第31話 離宮へのご招待

 結局、学園の一位も、狩猟大会全体の一位もロベルトの独占だった。


「ロベルト、さすがにこれはえげつない」


 目の前に高く積まれた獣の山に、ランデルは頬をひくつかせていた。

 この森の大型の獣を狩り尽くしてしまったんじゃないかという量に、高位貴族達もざわめきが止まらない。


「大丈夫だ。若い獣や子供のいるメスには手を付けていないから、生態系が崩れることはない」

「ロベルト様……凄いです」

「キャロライン、何事もなかったか?!」


 太陽が沈み、狩猟大会の終了を知らせる花火が上がると、キャロラインはロベルトを出迎える為に広場に足を運んだ。

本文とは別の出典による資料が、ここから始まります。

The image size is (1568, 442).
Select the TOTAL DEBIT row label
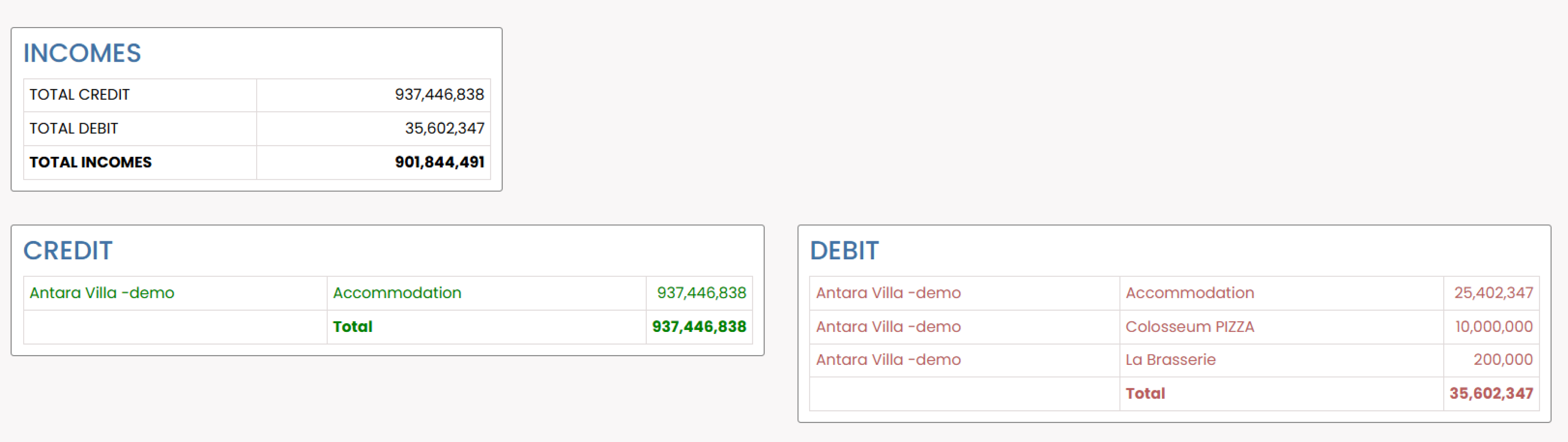pyautogui.click(x=74, y=128)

 キャロラインの姿を見つけたロベルトは、その見た目からは予想できないくらい素早くキャロラインの元に移動する。


「はい。午前中はアンリとお茶会をして……ミカエル様がいらっしゃいましたが、それだけです」

「ミカエルと言うと、教皇令息か」

「はい」

「教皇令息は第一王子の腰巾着だったな」

「腰巾着は酷いですね。せめて側近と呼んでください」


 ミカエルがキャロライン達の前に現れた。


「シュバルツ辺境伯令息、大会優勝おめでとうございます。授与式は明日の最終夜会の時になると思いますが、あの様子では数える必要もなくあなたが一番でしょうね」

「ああ」


 ロベルトはキャロラインの腰に腕を回し、その身体を自分に引き寄せてミカエルを威嚇する。

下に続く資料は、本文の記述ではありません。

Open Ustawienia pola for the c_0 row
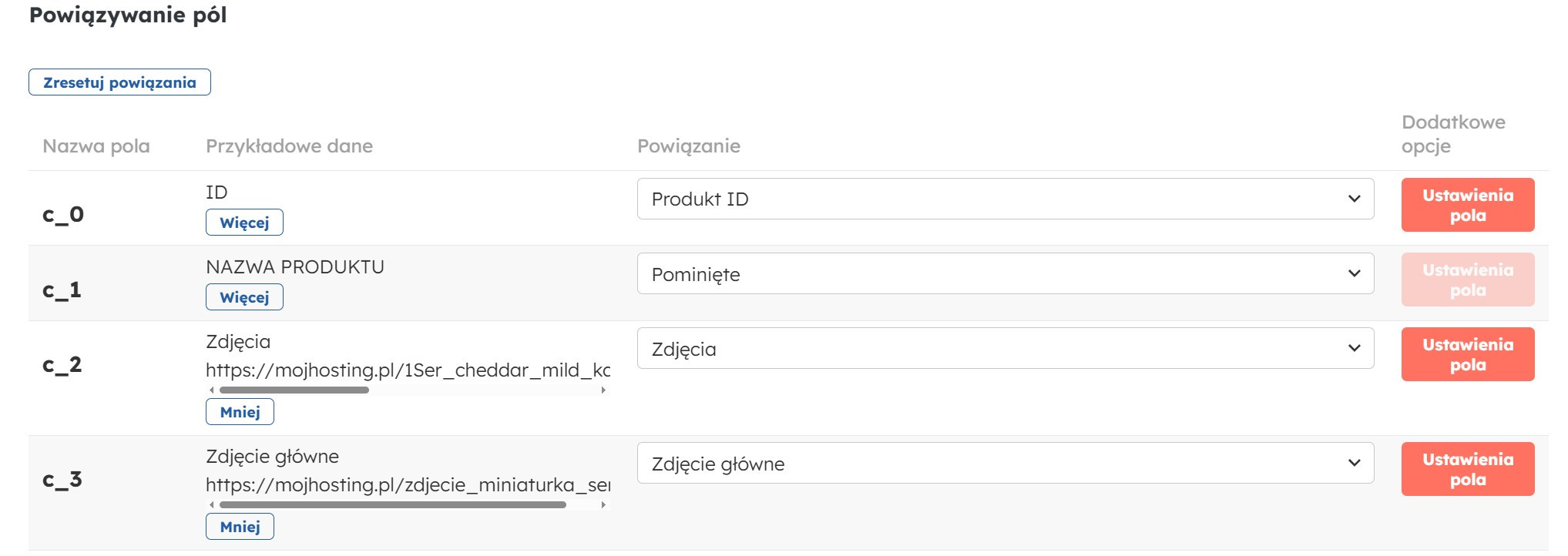Image resolution: width=1568 pixels, height=556 pixels. pos(1467,205)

「ハンメル侯爵令嬢、明日の打ち合わせの為にラインハルト様がお呼びなのですが、いらしていただけますよね」


 ミカエルの言い方は、お伺いではなく決定事項の連絡だった。


「大会テントでよろしいですか?」

「いえ、夜会前に軽食を取りながらとのことですから、王族の皆様がいる離宮で」


 王族の離宮は一般貴族達のコテージと少し離れた森の奥にある、王族が避暑に使う小さな宮殿だ。あんなことがあったのに、そんなところに一人で足を運ぶ程マヌケだと思われているんだろうか?


「それは……」

「王様と王妃様もご一緒です。王妃様からは、ご婚約者のシュバルツ辺境伯令息も一緒にとのことでしたが、シュバルツ辺境伯令息は狩猟から帰られたばかり。その格好で御前に上がるのは……」

「それなら問題ない。俺も共に行こう。キャロライン、大丈夫だ」


 ロベルトに優しく手を握られ、キャロラインはロベルトを見上げる。


 そこまで汚れてはいないし、獣の血がついていたり衣服が破れていることはないが、一日狩りをしていただけあり多少埃っぽいかもしれない。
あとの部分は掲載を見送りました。